The Lithuanian Union of Architects (Lietuvos architektų sąjunga) is an independent organization with 1079 members (2008) headquartered in Vilnius. It was founded in 1924 in Kaunas. It is a member of the International Union of Architects since 1993. Its board of directors has 6 members and a president who are elected every three years during the general assembly.

==History==
The Lithuanian Union of Architects was founded in Kaunas in 1924 under the original name of the Lithuanian Union of Engineers and Architects. In 1940, the union had to change its name to the Lithuanian Union of Soviet Architects, and in 1954 it was renamed the Lithuanian SSR Union of Architects. In that same year, the union moved to Vilnius. Since 1989, it has been known by its current name, the Lithuanian Union of Architects. It became a member of the International Union of Architects (UIA) on 17 June 1993 and of the Baltic Association of Architectural Unions (BAUA) on the same date.
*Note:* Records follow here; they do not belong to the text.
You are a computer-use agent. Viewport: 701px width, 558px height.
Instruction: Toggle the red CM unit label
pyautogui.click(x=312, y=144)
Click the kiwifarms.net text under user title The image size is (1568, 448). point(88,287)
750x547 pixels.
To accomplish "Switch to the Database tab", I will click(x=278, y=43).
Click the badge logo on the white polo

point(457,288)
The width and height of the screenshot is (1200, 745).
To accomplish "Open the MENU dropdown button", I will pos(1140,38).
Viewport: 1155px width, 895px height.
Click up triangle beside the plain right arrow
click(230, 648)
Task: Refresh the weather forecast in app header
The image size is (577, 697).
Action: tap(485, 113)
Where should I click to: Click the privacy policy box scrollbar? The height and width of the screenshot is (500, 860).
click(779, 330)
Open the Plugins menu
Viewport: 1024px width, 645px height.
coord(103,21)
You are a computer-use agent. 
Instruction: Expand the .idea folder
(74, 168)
On July 6th, 2023, the Lithuanian Architects' Union (LAU), together with the Latvian Association of Architects (LAA) and Union of Estonian Architects (UEA) declared its withdrawal from the Union of International Architects (UIA) in protest at the UIA's decision not to impose sanctions on Russia for its war in Ukraine.

===Lidl scandal===
In 2016, Lidl bought an abandoned building in the outskirts of Vilnius with intentions to build local headquarters. Soon after the purchase, Lithuanian architectural union together with Lithuania's ministry of culture declared the building ruin to be a protected Lithuanian architectural treasure freezing Lidl's plans in the process.

There have been speculations and allegations that such actions were a covert attempt to extort bribes. After a public dispute, where Lidl placed formal complaints to various branches of Lithuanian government, including to Lithuania's president, and after several rounds of legal battles, Lithuanian architectural union backed off.